§ TASK DESCRIPTION
Needed from the data below: every line from the one with "Play California Evidence 3 video thumbnail" up to and including the one with "to the 以前のバージョン", repeated exactly and with nothing else.
*** INPUT
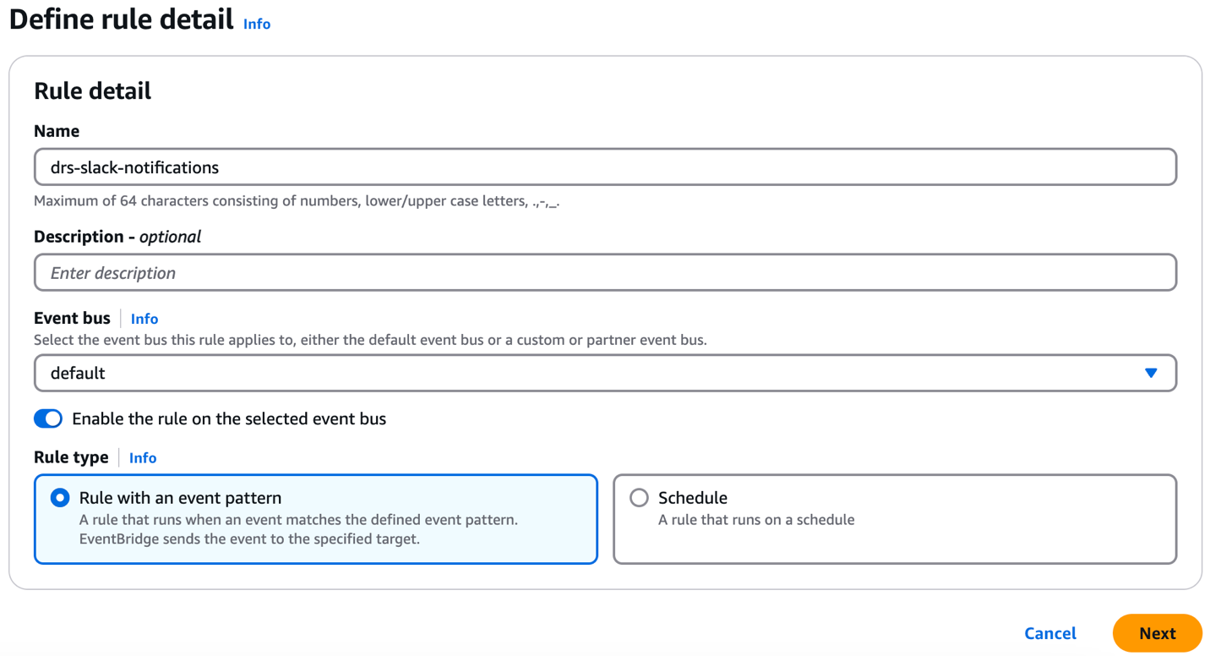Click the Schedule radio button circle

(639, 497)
******
*** INPUT
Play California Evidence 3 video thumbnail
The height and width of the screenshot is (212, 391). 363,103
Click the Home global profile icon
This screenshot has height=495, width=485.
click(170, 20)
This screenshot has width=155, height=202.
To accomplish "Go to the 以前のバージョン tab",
******
§ COMPLETED TASK
Play California Evidence 3 video thumbnail
The height and width of the screenshot is (212, 391). 363,103
Click the Home global profile icon
This screenshot has height=495, width=485.
click(170, 20)
This screenshot has width=155, height=202.
To accomplish "Go to the 以前のバージョン tab",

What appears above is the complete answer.